Nashville, Tenn. Opening arguments were heard Monday in the trial involving Genesco Inc.'s attempts to salvage a $1.5 billion buyout by The Finish Line Inc.
In his opening statement, Finish Line’s attorney said that if a judge forces the chain to complete the buyout, both companies would ultimately fail.
Robert Walker, the lawyer for The Finish Line Inc., said his client initially saw the chance to acquire its larger competitor as a strategic opportunity to expand its market share in the mall retail sector.
Instead, the $54.50-per-share buyout agreement has led to a bitter legal battle over whether Finish Line and investment bank UBS AG should be allowed to walk away because of a long-term problem, called a "material adverse effect."

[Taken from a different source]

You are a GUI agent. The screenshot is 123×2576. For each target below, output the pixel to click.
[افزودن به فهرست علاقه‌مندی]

Genesco's earnings swung to a loss in the second quarter and dropped 65% in the third quarter. Walker said that Genesco's worse-than-expected financial performance since the buyout negotiations indicates that the deal wouldn't generate enough cash flow for the combined company to grow its business or pay its debt obligations to UBS.

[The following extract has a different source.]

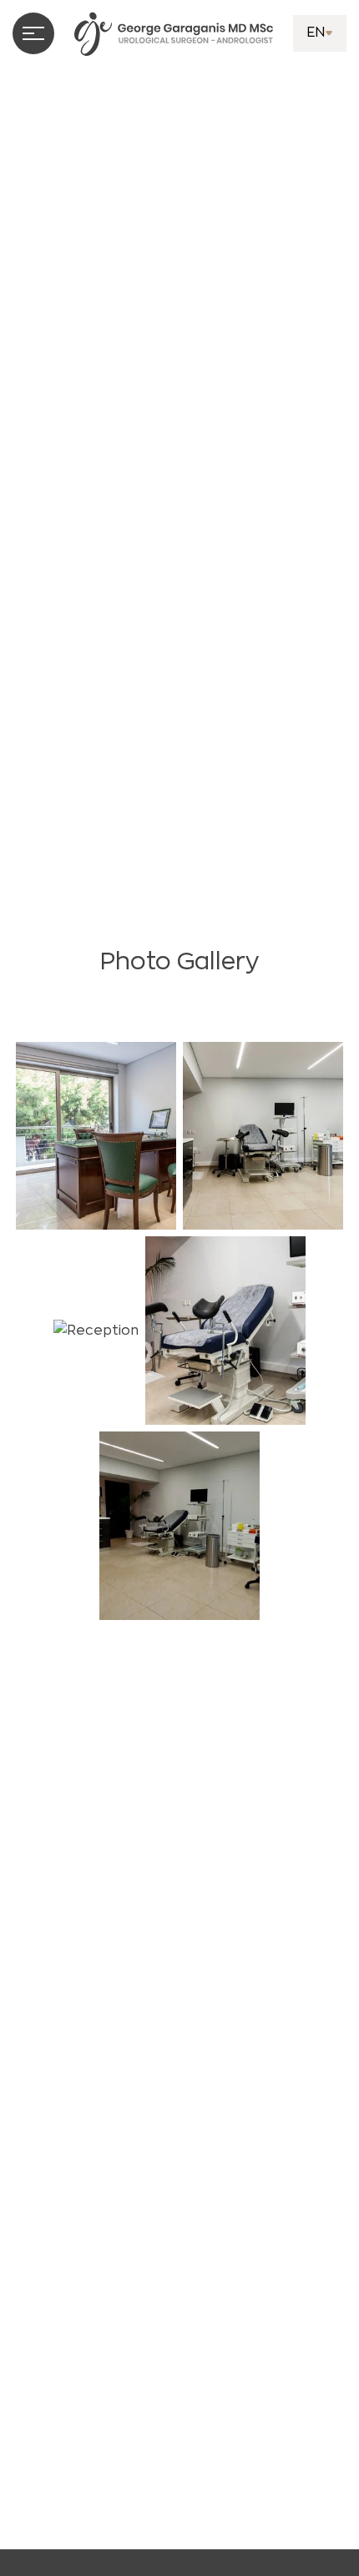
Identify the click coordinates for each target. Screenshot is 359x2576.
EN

Genesco rejected a slightly less generous buyout offer from Foot Locker Inc. in favor of the highly leveraged deal from Finish Line in June.
Genesco's lawyer, Overton Thompson, said he would show evidence that Finish Line developed buyer's remorse following "its zeal to beat out its fiercest competitor" to buy Genesco, and that UBS stood to lose hundreds of millions because of worsening credit conditions.